# Measuring S.g. Of Cider Ingredients



## machalel (15/2/12)

Hi all,
On the weekend I started my first cider with real fruit, and had a few things that didn't go as planned / stumped me.
I'm doing an Apple, pear, and plum, and without a fruit press, had to resort to a food processor. This is when I ran into my first problem - I had no clue how to measure the specific density of this pulp. I am assuming that the yeast will consume some of the sugars in the solids, so my final ABV will be more than what I can estimate?
The second issue was that when I pitched everything into the primary and took a reading, it was much too low (1.028). This is in part due to me adding too much water, but also (I assume) because I didn't "press" the juice?
This leads to my third problem, where I added extra juice concentrate. I measured the SG of this concentrate, and it was 1.091. How do I put this into Beersmith, as it doesn't accept anything over 1.046...?
Fourth issue is that I'm assuming this will be quite dry. I have read about adding some lactose to help sweeten it a bit, but have never done this before. Can I add this after fermentation? And how much do I add to get it to semi-sweet? I'll put up my exact recipe when I get home for everyone to pick apart 
Oh, and my final starting gravity ended up being 1.036.


----------



## Airgead (15/2/12)

Machalel said:


> Hi all,
> On the weekend I started my first cider with real fruit, and had a few things that didn't go as planned / stumped me.
═══
» **What this task involves**: Reproduce the part of the cider gravity thread starting at "The second issue" and ending at "anything over 1.046...?", with no changes.

» **Data section**:
═══
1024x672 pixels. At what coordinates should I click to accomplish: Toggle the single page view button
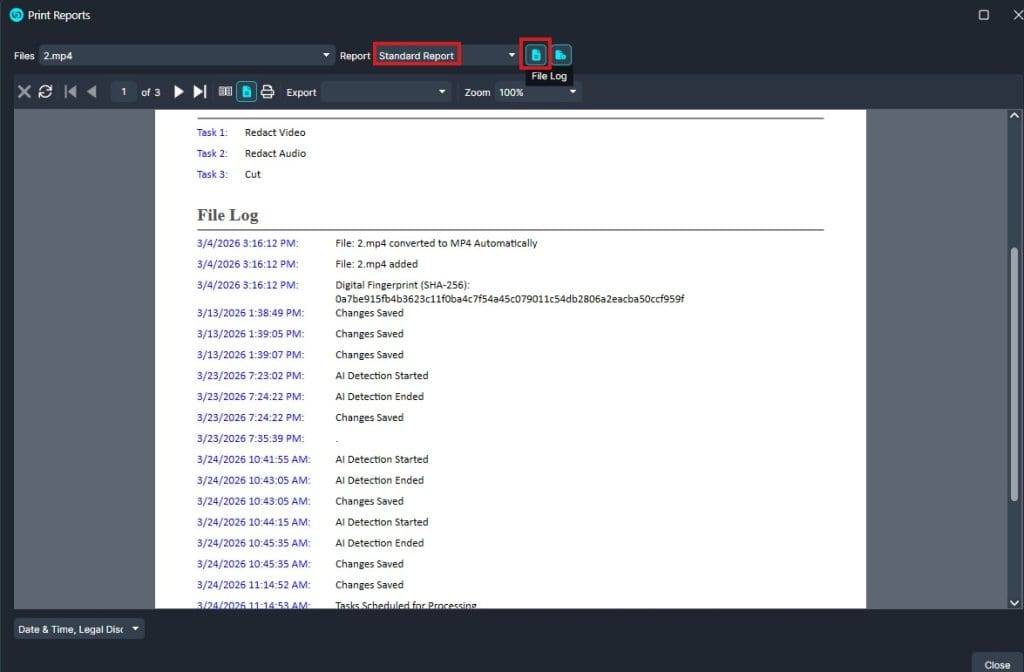click(246, 92)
═══
» **Solved problem**:
The second issue was that when I pitched everything into the primary and took a reading, it was much too low (1.028). This is in part due to me adding too much water, but also (I assume) because I didn't "press" the juice?
This leads to my third problem, where I added extra juice concentrate. I measured the SG of this concentrate, and it was 1.091. How do I put this into Beersmith, as it doesn't accept anything over 1.046...?